(Dataset entries)
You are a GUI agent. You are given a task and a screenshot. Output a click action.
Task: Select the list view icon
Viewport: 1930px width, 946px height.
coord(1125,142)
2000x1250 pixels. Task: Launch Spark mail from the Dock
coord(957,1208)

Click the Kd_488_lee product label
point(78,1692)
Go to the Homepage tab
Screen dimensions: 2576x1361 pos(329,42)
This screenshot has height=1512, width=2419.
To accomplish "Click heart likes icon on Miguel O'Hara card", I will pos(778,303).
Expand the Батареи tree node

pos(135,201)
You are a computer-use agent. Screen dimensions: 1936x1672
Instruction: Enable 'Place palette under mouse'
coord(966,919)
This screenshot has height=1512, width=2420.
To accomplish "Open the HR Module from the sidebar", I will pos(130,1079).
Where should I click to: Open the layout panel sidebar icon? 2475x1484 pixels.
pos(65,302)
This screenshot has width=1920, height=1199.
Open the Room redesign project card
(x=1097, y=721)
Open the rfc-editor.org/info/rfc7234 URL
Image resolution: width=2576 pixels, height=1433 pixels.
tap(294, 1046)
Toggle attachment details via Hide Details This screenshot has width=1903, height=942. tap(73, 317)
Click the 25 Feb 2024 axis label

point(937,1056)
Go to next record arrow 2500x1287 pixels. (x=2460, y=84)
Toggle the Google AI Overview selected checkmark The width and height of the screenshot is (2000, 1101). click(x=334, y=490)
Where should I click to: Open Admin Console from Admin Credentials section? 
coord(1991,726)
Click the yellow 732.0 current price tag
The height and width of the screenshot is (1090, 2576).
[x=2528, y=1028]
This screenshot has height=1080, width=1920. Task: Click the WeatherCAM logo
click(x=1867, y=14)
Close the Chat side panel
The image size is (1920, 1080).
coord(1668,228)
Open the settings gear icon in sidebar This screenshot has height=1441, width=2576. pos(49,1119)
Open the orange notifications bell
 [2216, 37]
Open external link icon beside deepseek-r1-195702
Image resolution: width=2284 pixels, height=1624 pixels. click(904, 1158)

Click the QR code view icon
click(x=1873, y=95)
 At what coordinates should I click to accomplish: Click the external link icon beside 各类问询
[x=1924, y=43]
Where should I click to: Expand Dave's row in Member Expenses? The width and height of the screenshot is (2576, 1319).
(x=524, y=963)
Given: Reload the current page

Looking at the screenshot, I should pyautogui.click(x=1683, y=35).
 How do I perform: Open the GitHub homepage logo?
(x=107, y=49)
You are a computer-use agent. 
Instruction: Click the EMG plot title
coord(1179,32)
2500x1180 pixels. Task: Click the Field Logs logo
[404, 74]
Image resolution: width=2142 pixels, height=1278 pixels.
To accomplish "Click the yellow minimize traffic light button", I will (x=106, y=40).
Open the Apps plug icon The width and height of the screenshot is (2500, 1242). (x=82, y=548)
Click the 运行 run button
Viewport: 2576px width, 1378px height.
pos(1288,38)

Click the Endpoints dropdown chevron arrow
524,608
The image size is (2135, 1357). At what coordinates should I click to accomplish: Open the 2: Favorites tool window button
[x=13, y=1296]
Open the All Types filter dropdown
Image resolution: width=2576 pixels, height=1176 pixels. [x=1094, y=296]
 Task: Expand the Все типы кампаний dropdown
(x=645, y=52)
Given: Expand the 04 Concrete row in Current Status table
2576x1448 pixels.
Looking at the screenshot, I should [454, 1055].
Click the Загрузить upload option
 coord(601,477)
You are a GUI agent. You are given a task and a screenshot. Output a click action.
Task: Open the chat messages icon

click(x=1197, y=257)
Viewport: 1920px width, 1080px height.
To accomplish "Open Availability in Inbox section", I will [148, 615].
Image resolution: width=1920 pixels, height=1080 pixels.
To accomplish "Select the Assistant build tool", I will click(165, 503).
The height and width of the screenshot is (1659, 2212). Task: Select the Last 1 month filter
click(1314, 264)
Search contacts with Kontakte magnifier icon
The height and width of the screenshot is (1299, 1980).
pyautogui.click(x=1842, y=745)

* [What you should do]: Among the entries above, determine how many lines hold the string "yellow" and report that number alone.

* [Answer section]: 2